Python User Guide


1. Install

  • We recommend using conda to prepare the Python environment as follows:

    conda create -n zoo python=3.7  # "zoo" is conda environment name, you can use any name you like.
    conda activate zoo
    
  • You need to install JDK in the environment, and properly set the environment variable JAVA_HOME. JDK8 is highly recommended.

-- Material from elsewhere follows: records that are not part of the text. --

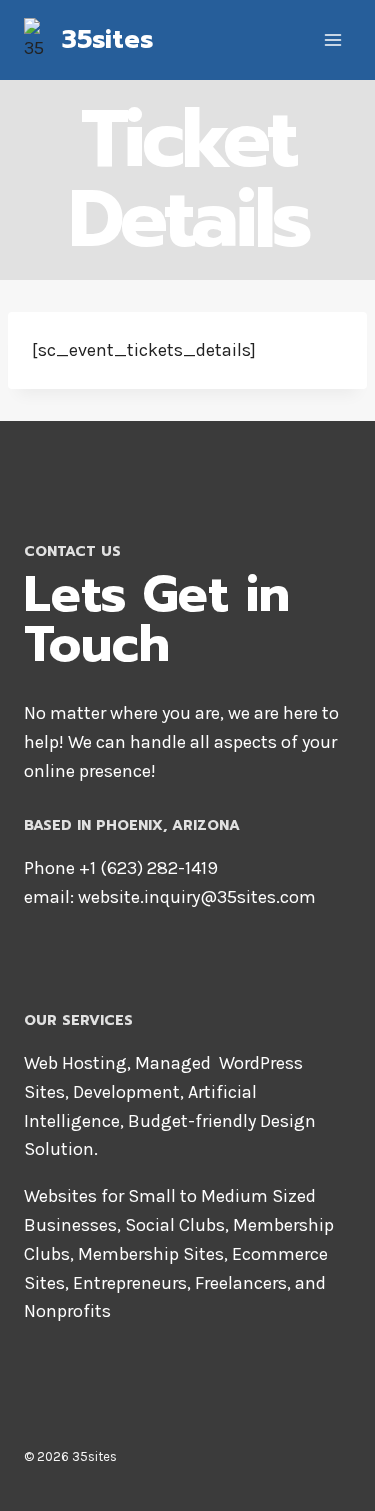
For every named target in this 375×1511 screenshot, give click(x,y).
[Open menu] (332, 39)
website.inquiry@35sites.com (197, 897)
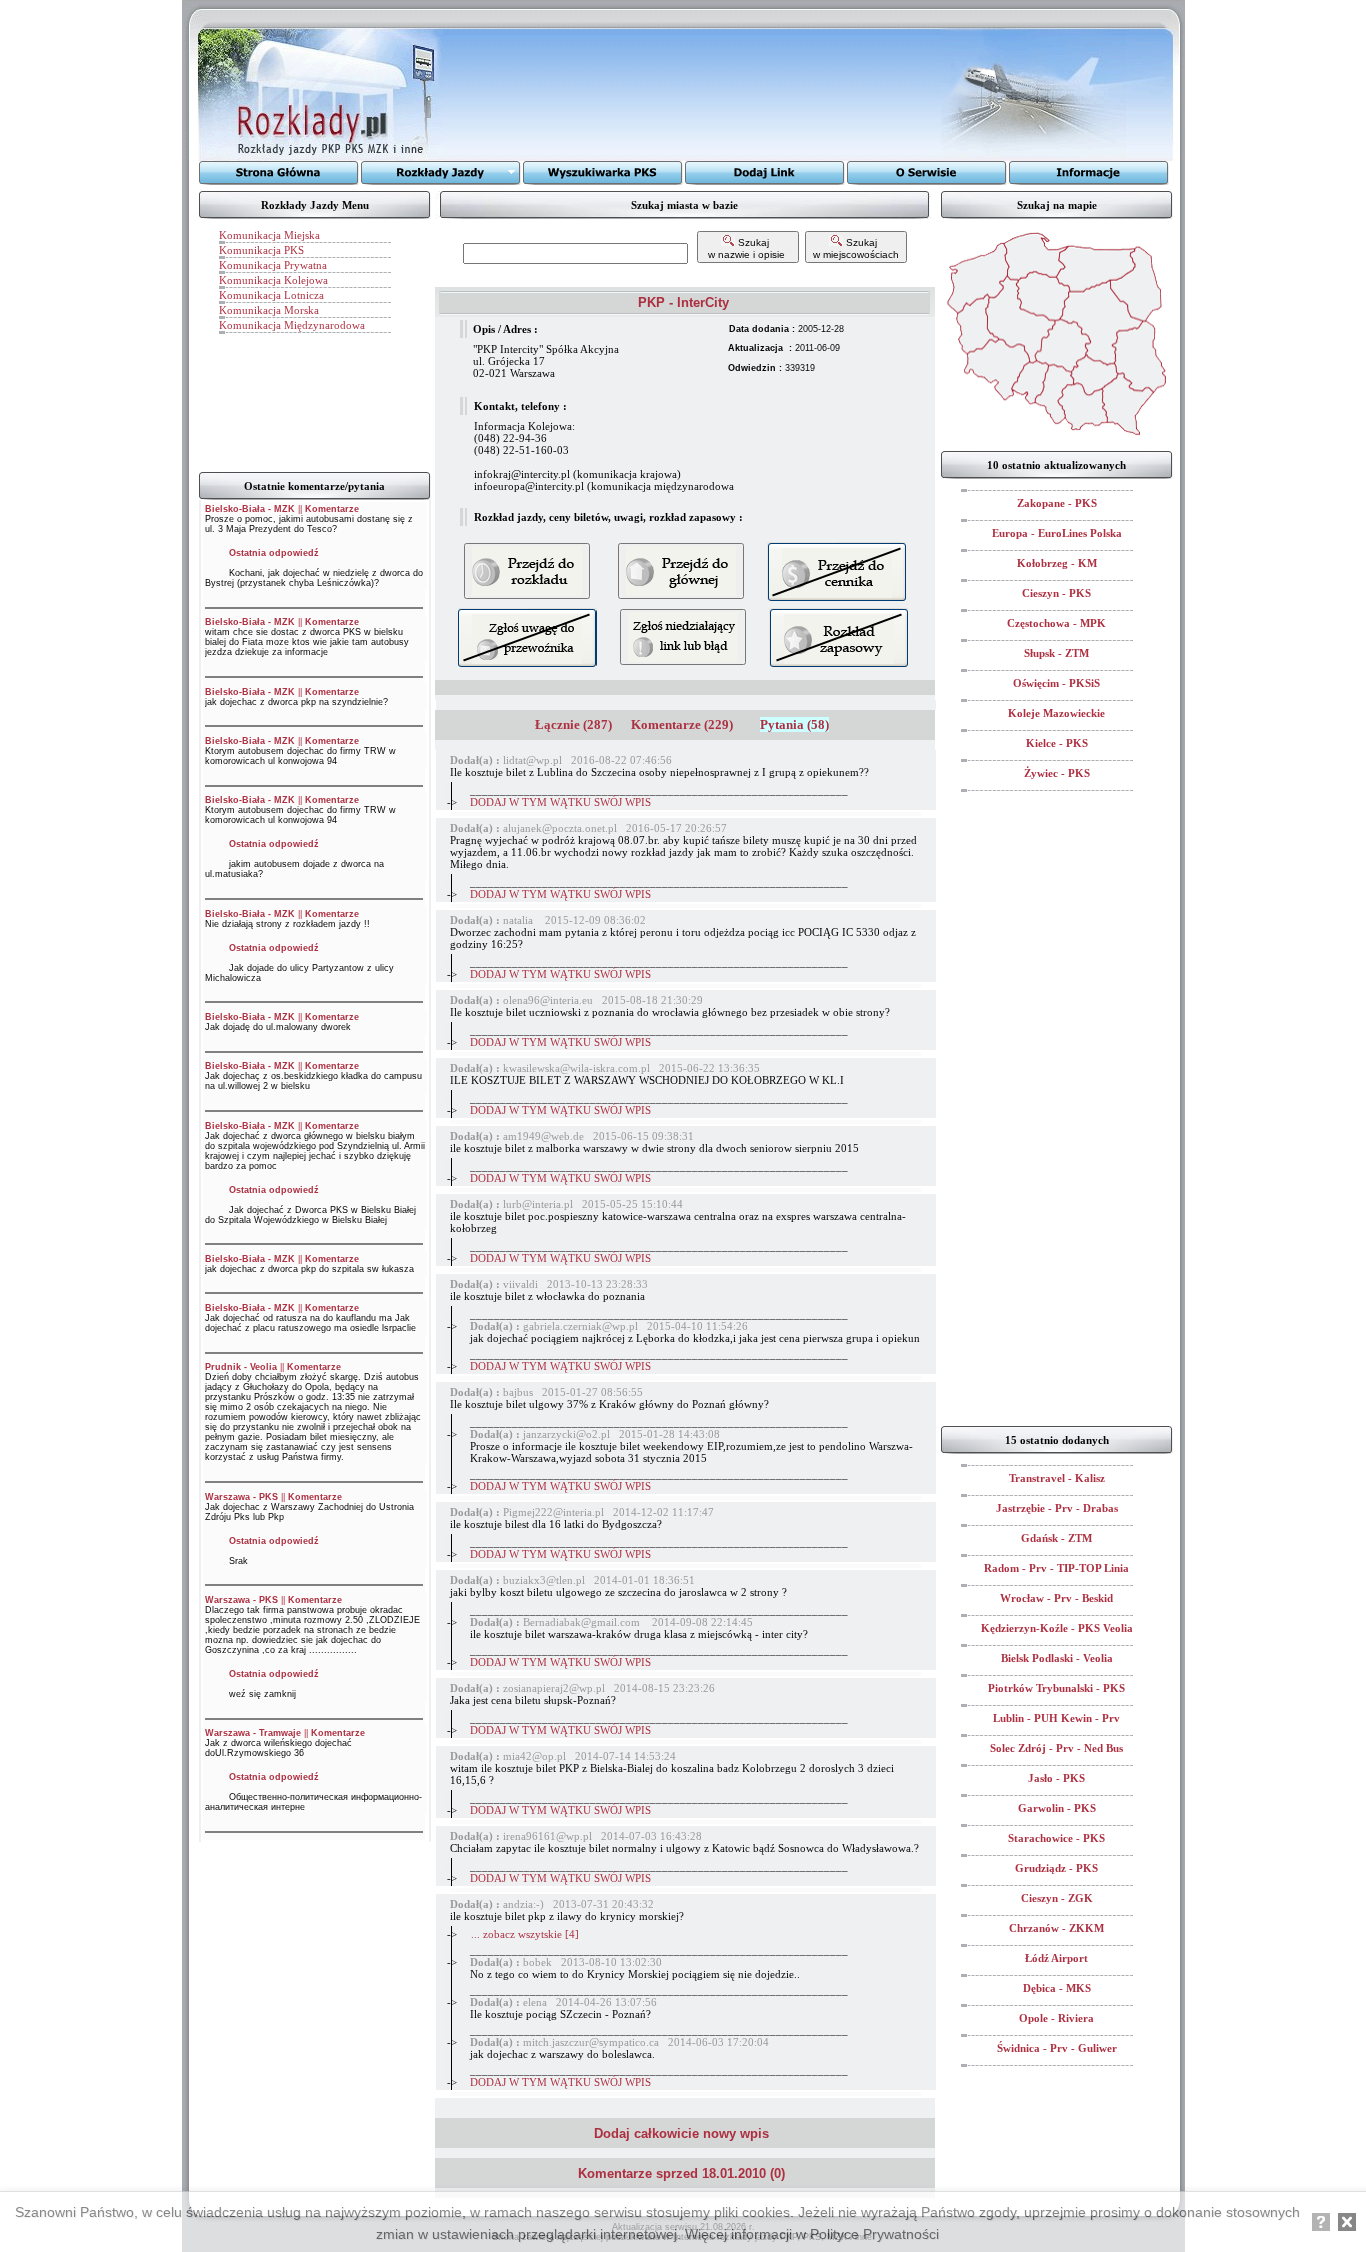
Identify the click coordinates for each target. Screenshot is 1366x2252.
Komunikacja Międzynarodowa (292, 325)
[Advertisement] (692, 95)
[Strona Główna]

    You may take the following commands as a reference for installing OpenJDK:

    # For Ubuntu
    sudo apt-get install openjdk-8-jre
    export JAVA_HOME=/usr/lib/jvm/java-8-openjdk-amd64/
    
    # For CentOS
    su -c "yum install java-1.8.0-openjdk"
    export JAVA_HOME=/usr/lib/jvm/java-1.8.0-openjdk-1.8.0.282.b08-1.el7_9.x86_64/jre
    
    export PATH=$PATH:$JAVA_HOME/bin
    java -version  # Verify the version of JDK.
    

1.1 Official Release

You can install the latest release version of Analytics Zoo as follows:

pip install analytics-zoo

Note: Installing Analytics Zoo will automatically install bigdl==0.13.0, pyspark==2.4.6, conda-pack==0.3.1 and their dependencies if they haven’t been detected in your conda environment.

1.2 Nightly Build

You can install the latest nightly build of Analytics Zoo as follows:

pip install --pre --upgrade analytics-zoo

Alternatively, you can find the list of the nightly build versions here, and install a specific version as follows:

pip install analytics-zoo=version

Note: If you are using a custom URL of Python Package Index, you may need to check whether the latest packages have been sync’ed with pypi. Or you can add the option -i https://pypi.python.org/simple when pip install to use pypi as the index-url.


2. Run

Note: Installing Analytics Zoo from pip will automatically install pyspark. To avoid possible conflicts, you are highly recommended to unset the environment variable SPARK_HOME if it exists in your environment.

2.1 Interactive Shell

You may test if the installation is successful using the interactive Python shell as follows:

  • Type python in the command line to start a REPL.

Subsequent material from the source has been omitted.